- [Task item]:
Write out, word for word, the part of the listing below that opens with the line containing "Task: Click the DimEmployee table header icon" and closes with the line containing "The image size is (1501, 794).", keeping both of those lines and adding no others.

- [Material for the task]:
++++++++

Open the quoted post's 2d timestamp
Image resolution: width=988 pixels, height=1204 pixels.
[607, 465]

++++++++

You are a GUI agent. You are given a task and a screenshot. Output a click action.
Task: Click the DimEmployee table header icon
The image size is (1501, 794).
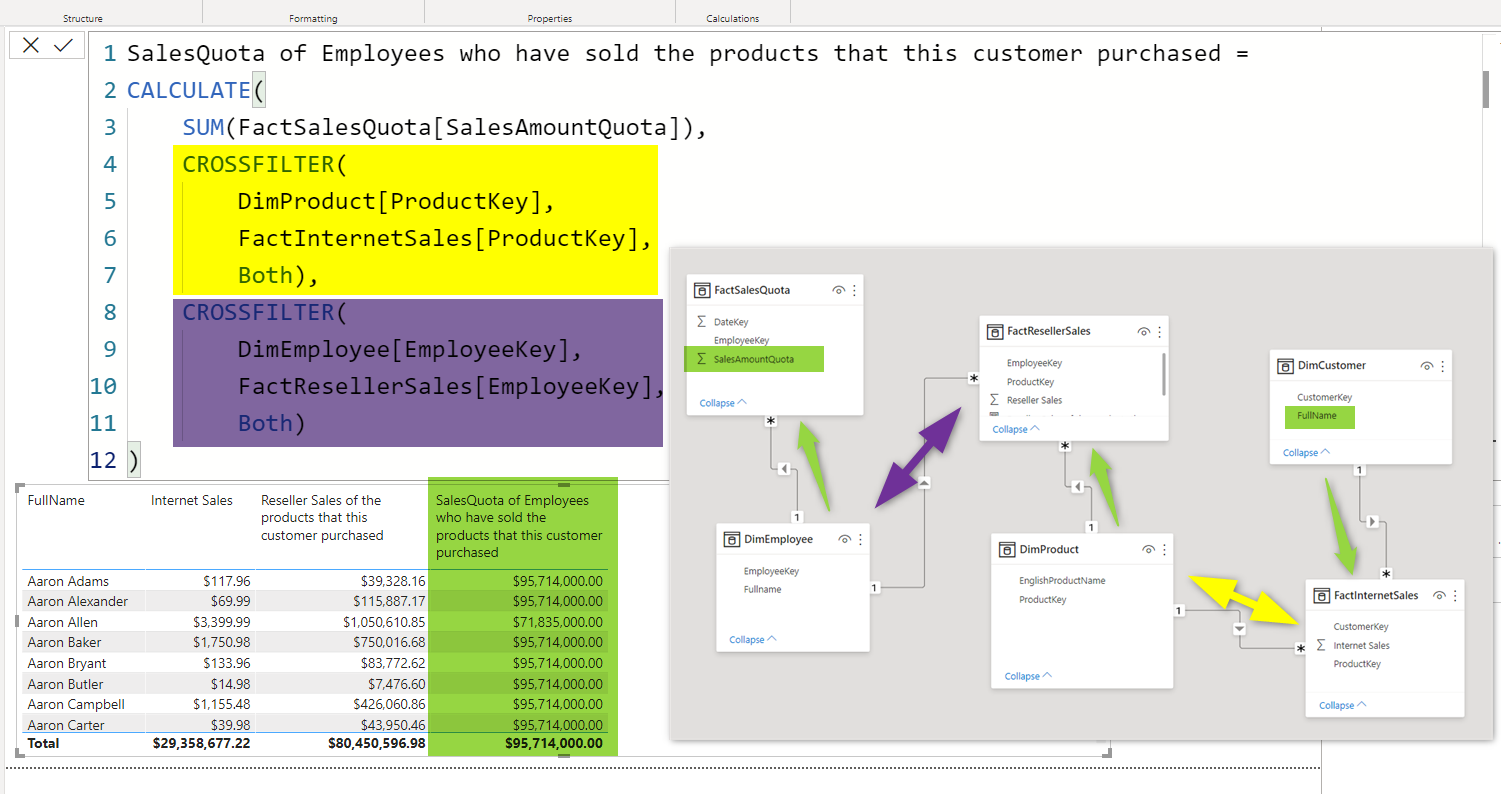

++++++++

- [Exercise answer]:
Task: Click the DimEmployee table header icon
The image size is (1501, 794).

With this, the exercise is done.